[What the task requires] Write down exactly the line where "The width and height of the screenshot is (1065, 600)." occurs and every line that follows it through the end of the material below; include nothing else.

### Information supplied ###

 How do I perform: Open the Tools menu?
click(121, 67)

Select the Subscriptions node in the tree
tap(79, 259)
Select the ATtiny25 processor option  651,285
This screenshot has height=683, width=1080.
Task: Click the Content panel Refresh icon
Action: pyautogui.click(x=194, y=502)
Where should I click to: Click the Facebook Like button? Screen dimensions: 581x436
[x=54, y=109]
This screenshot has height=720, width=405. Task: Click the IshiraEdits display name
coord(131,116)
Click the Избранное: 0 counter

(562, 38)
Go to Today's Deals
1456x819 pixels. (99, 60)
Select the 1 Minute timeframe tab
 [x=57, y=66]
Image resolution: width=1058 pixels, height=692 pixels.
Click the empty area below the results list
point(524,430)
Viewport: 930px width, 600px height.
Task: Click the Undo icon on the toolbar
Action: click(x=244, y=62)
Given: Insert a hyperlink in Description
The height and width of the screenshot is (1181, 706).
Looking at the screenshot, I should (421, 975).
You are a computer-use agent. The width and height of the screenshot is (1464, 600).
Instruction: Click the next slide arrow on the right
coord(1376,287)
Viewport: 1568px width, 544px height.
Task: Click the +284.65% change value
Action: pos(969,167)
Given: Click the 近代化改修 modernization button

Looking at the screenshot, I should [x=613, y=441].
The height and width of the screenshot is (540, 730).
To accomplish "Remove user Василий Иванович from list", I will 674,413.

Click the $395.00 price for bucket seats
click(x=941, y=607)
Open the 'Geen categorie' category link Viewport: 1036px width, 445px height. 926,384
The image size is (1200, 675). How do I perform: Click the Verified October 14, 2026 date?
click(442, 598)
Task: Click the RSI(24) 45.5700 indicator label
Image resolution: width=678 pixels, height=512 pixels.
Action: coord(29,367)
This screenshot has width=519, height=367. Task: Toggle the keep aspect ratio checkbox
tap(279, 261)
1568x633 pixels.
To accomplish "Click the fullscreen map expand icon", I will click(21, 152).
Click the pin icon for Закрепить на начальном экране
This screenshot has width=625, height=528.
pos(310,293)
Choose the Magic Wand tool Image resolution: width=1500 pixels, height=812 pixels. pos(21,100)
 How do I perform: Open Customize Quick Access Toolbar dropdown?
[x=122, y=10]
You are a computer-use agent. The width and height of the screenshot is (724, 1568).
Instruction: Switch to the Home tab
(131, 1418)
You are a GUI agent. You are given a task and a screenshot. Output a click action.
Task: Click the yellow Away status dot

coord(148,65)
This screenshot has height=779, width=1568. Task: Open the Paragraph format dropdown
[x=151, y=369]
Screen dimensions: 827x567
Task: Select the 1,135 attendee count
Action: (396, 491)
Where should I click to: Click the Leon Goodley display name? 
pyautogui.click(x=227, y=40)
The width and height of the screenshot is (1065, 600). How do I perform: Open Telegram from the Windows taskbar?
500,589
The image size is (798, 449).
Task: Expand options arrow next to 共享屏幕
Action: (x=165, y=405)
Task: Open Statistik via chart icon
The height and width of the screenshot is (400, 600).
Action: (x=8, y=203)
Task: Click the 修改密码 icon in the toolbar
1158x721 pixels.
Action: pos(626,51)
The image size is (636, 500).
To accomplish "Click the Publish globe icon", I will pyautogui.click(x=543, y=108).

###

[Response to this exercise]
The width and height of the screenshot is (1065, 600). How do I perform: Open Telegram from the Windows taskbar?
500,589
The image size is (798, 449).
Task: Expand options arrow next to 共享屏幕
Action: (x=165, y=405)
Task: Open Statistik via chart icon
The height and width of the screenshot is (400, 600).
Action: (x=8, y=203)
Task: Click the 修改密码 icon in the toolbar
1158x721 pixels.
Action: pos(626,51)
The image size is (636, 500).
To accomplish "Click the Publish globe icon", I will pyautogui.click(x=543, y=108).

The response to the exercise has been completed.